Comic Relief co-founder Sir Lenny Henry defended the charity as he waded into the ‘white saviour’ row between Stacey Dooley and MP David Lammy.
The 60-year-old comedian, who has been involved in the charity since its inception in 1985, touched on the controversial topic while appearing at Comic Relief’s Spectacular fundraiser at Wembley Arena on Thursday night.
Making reference to MP David Lammy’s jibe at Stacey Dooley for posting ‘white saviour’ pictures with children in Uganda on Instagram, Sir Lenny quipped the politician might say “screw you white people” in a gag at the fundraiser.
It came after Sir Lenny said how proud he was to be involved with Comic Relief.

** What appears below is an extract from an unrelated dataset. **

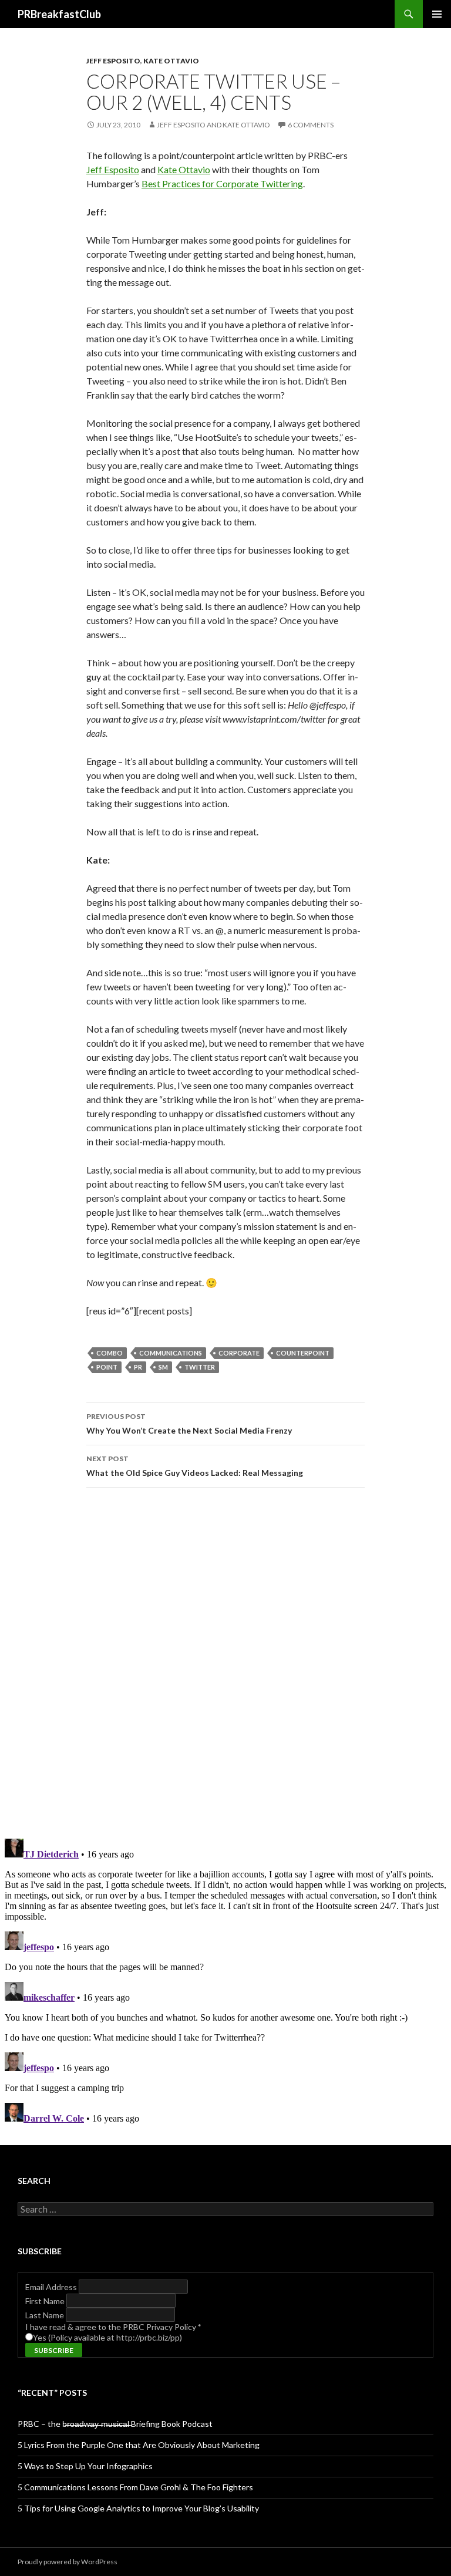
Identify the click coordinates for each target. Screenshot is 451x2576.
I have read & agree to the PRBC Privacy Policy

Sir Lenny’s joke comes after BBC journalist Stacey Dooley and the Labour MP were involved in a blazing online row about Ms Dooley’s involvement with the charity.

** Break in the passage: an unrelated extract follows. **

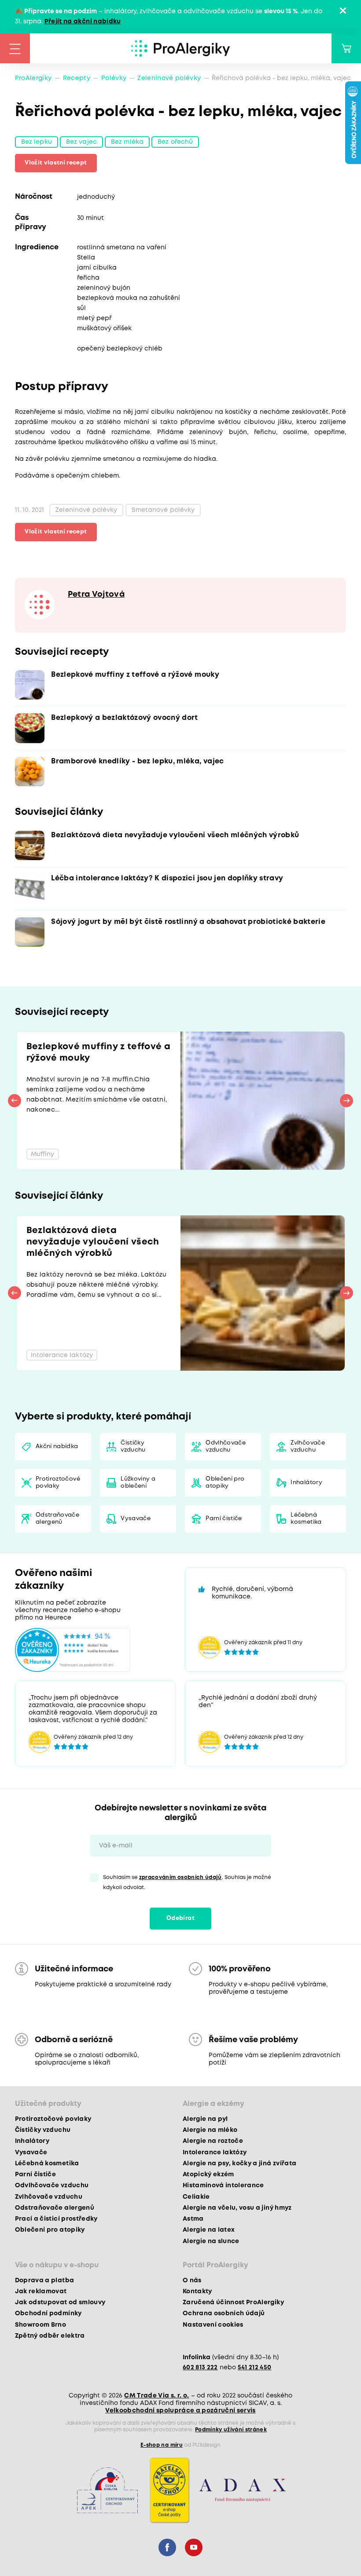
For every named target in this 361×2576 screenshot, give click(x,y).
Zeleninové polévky (169, 78)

Mr Lammy accused the Strictly Come Dancing winner of perpetuating “tired and unhelpful stereotypes” after she travelled to Uganda for an upcoming film for the charity.
The MP said the issue was not “personal” with Ms Dooley and does not question her “good motives”. But he added: “The world does not need any more white saviours.”
Investigative reporter Ms Dooley hit back, saying in response to his tweet: “David, is the issue with me being white? (Genuine question).”
Mr Lammy’s tweets were met with a mixed response, as some were in agreement with the ‘white saviour’ image being overused.
Television presenter Trisha Goddard also criticised Ms Dooley, who accused her of using “Kardashian” words and sharing “disturbing images”.
Responding on Thursday, a spokesman for Comic Relief made no apologies, thanking Dooley for helping people “working with or supported by Comic Relief projects tell their own stories in their own words”.
Mr Lammy’s criticism is not the first time the charity has come under fire for using the so-called ‘white saviour’ trope, as a film with singer Ed Sheeran was also criticised.
In March last year the charity said celebrities would take a backseat on on-location appeals following complaints about “poverty tourism”.
Sir Lenny’s comments appeared to be the only reference to the recent controversy, as the rest of the gig saw a handful of comedians perform.